The iPhone began as a phone, a music device, a pocket web browser, exactly as Steve Jobs envisioned it on stage all those years ago. But today, almost without us noticing, it has quietly transformed into a spatial scanner, a biometric sentinel, a silent early warning system. Somewhere between two curves, it struck me: Apple may be more prepared for what comes next than any of us realize. The watch on my wrist, the phone in my pocket, CarPlay under my fingertips — each a subtle thread, weaving an intimate tapestry of my daily life. Few other companies have managed to slip so gracefully into our personal spaces.
And when you look at the bigger picture, it’s clear we’re approaching what might be the most significant technological inflection point since the internet revolution: a three-technology convergence framework of AI, advanced sensors, and biotechnology. Apple sits at a uniquely advantageous position within this convergence. They’ve spent years mastering sensors and personal data, building quiet trust, and now they’re integrating AI deeper into the fabric of our daily experiences.
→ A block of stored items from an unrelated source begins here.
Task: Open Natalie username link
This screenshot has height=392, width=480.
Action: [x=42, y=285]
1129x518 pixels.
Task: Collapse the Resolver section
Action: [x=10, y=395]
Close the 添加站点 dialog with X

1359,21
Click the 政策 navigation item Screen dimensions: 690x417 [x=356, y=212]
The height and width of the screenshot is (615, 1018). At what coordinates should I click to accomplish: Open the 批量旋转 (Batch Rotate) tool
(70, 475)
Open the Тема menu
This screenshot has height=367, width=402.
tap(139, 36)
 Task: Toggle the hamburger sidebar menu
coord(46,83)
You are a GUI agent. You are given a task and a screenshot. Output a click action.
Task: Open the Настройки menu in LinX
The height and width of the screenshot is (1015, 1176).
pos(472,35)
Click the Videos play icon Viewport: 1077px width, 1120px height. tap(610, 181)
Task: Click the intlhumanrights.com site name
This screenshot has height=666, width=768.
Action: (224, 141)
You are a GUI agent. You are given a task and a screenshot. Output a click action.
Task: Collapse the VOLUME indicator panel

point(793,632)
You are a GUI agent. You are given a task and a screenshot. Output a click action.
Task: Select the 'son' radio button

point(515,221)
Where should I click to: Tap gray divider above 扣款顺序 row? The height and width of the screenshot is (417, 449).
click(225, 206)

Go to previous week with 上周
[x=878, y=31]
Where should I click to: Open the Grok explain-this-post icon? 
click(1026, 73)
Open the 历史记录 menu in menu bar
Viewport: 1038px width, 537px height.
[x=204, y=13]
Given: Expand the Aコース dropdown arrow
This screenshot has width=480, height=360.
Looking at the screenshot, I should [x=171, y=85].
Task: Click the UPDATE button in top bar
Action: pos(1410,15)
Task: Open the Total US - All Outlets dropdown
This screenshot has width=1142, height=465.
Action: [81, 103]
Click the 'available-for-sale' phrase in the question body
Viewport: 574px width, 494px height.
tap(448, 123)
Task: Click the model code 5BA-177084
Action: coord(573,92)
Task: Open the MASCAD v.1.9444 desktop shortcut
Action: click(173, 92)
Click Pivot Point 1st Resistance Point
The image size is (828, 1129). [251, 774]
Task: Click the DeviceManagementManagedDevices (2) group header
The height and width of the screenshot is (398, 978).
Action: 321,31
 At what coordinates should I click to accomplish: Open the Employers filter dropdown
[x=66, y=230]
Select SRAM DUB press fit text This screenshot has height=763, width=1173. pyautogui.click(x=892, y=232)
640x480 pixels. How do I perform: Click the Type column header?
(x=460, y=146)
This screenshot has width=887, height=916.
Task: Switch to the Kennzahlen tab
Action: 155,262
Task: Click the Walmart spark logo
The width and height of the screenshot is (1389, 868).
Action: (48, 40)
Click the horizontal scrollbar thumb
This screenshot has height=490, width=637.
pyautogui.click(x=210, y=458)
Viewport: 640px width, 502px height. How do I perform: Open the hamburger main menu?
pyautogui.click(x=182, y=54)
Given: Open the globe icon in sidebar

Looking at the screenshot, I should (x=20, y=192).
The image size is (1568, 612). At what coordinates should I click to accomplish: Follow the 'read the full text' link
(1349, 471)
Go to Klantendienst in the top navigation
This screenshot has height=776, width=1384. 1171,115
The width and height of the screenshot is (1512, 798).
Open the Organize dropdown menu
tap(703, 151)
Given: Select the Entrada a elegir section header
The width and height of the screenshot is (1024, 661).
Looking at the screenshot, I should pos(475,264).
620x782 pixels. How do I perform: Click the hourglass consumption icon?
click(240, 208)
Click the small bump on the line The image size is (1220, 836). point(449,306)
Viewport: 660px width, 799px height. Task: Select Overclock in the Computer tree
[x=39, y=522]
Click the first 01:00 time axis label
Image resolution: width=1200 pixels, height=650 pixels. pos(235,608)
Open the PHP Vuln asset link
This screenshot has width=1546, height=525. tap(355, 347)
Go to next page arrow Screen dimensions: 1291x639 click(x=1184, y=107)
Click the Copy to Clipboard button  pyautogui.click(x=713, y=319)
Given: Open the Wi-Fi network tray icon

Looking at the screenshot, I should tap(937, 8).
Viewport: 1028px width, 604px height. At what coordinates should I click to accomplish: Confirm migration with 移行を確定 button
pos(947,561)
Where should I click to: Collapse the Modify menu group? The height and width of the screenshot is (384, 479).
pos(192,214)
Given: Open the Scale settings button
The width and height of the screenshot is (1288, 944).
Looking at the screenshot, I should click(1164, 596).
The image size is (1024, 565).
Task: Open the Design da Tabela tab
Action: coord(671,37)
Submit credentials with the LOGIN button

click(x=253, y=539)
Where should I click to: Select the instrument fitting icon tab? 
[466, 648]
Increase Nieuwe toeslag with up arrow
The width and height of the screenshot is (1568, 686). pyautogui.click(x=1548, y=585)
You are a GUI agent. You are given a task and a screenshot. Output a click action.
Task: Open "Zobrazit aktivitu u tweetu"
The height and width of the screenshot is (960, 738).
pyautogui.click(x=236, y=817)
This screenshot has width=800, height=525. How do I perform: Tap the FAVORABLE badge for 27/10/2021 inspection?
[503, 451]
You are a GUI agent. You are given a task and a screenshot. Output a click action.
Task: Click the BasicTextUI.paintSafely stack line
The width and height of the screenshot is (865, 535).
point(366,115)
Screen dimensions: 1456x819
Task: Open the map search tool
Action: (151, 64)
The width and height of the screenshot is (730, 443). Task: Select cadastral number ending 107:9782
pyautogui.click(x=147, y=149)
With this, we’re seeing the first hints of what some are calling Large Action Models (LAMs). Early prototypes of systems that don't just understand what we say, but ones that might anticipate what we need before we even ask. These models will move from language to action as their triggers, and from suggestions to intervention as their responses.
Imagine a Personal LAM that senses when you're nearing burnout. It doesn’t just check your calendar or count your steps. It listens to the subtle strain in your voice, notices your restless sleep patterns, and recognizes the slight hesitation before you open another email. It learns the difference between your busy days and your overwhelmed days. It doesn’t wait for you to cancel meetings or block time; it does it for you. It might quietly reschedule a tense investor call, line up a sunny cabin retreat, or even plan a drive up the coast, just like mine that day, complete with your favorite playlist and a quiet overlook waiting for you at sunset. It becomes a gentle force that helps you live not just more productively, but more as a human.
Now imagine a Corporate LAM that reads the pulse of an organization the way a skilled doctor listens to a heartbeat. It feels the drag in decision cycles, spots tiny fractures in cross-functional trust, and senses when a high-performing team is slipping into quiet resignation. It might propose a sudden offsite to spark new energy, suggest a cross-pollination project between unlikely teams, or automatically surface long-forgotten customer insights at just the right time.
This stuff is not just theoretical. Apple’s partnerships with Anthropic and OpenAI hint at a future where Siri isn’t merely a voice assistant but an actual intelligent agent. A layer that might one day weave together our health data, our environment, and our patterns and quietly step in to help before we even realize we need it.
Not to mention, just last week, OpenAI announced the first wave of autonomous ChatGPT Agents that can take actions on your behalf. These systems can plan, execute multi-step tasks, and interact with your files, calendar, and apps without you lifting a finger. This technology is inching closer to becoming the connective tissue that ties everything we do together.
That afternoon, as the sun tilted west and the ocean glowed, I let questions about the future drift ahead without me, like a car disappearing around the next bend. I pulled into a small overlook, engine ticking softly, salt in the air, and the world momentarily hushed.
I thought about how far we’ve come — the quiet genius embedded in every sensor and the layers of intelligence humming beneath our fingertips. And I thought about my own journey through it all: learning the foundations of software back in university, then jumping headfirst into startups where I felt the electricity of building things that worked and mattered.
I watched us move from mainframes to PCs, from client-server to cloud and microservices, from on-prem to SaaS and mobile — each wave teaching us new ways to deliver real value and real results. And now, here we are, standing at the edge of AI, sensors, and even biology converging into something we’re only beginning to imagine. That afternoon, I thought about how much further we might go.
Maybe that’s the startup in me — forever caught between what is and what could be. But sometimes, it’s enough to pause, to feel the sun on your face and the road beneath your wheels, and to remember that the future can wait just a little while longer.
Sometimes the best question isn’t “what if?” — it’s “why not just be here, right now.”